====== Records for the exercise ======
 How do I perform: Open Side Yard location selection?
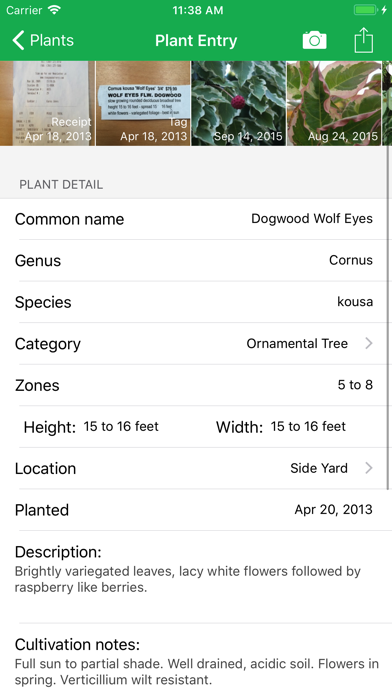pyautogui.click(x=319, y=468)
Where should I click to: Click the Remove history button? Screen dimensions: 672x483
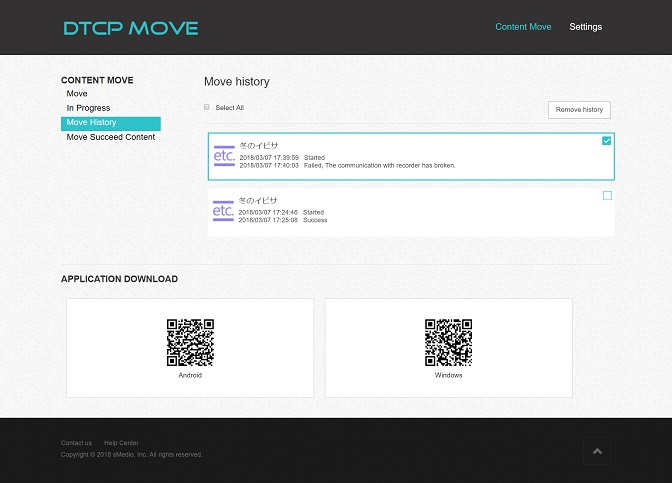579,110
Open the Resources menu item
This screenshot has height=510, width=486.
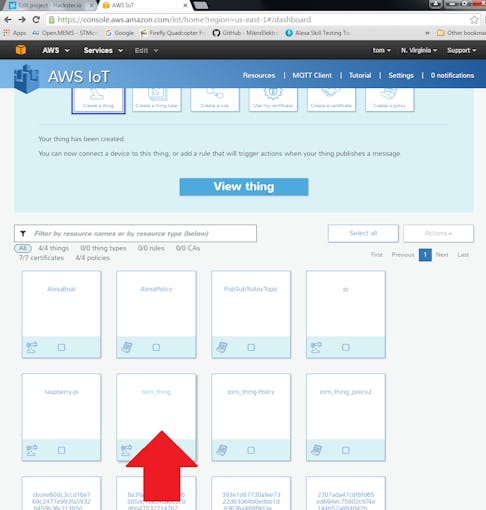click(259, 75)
======
To do: Rewrite the rows from the one containing "Where should I" through the end of the rows, inclusive, keeping the requests. Scale each click coordinate in the answers by 0.25, round it to a whole number with halves going up, leave every other number unchanged, and omit the pictures.

Expected output:
Where should I click to: Click the Remove history button? Screen dimensions: 672x483
145,28
Open the Resources menu item
This screenshot has height=510, width=486.
click(65, 19)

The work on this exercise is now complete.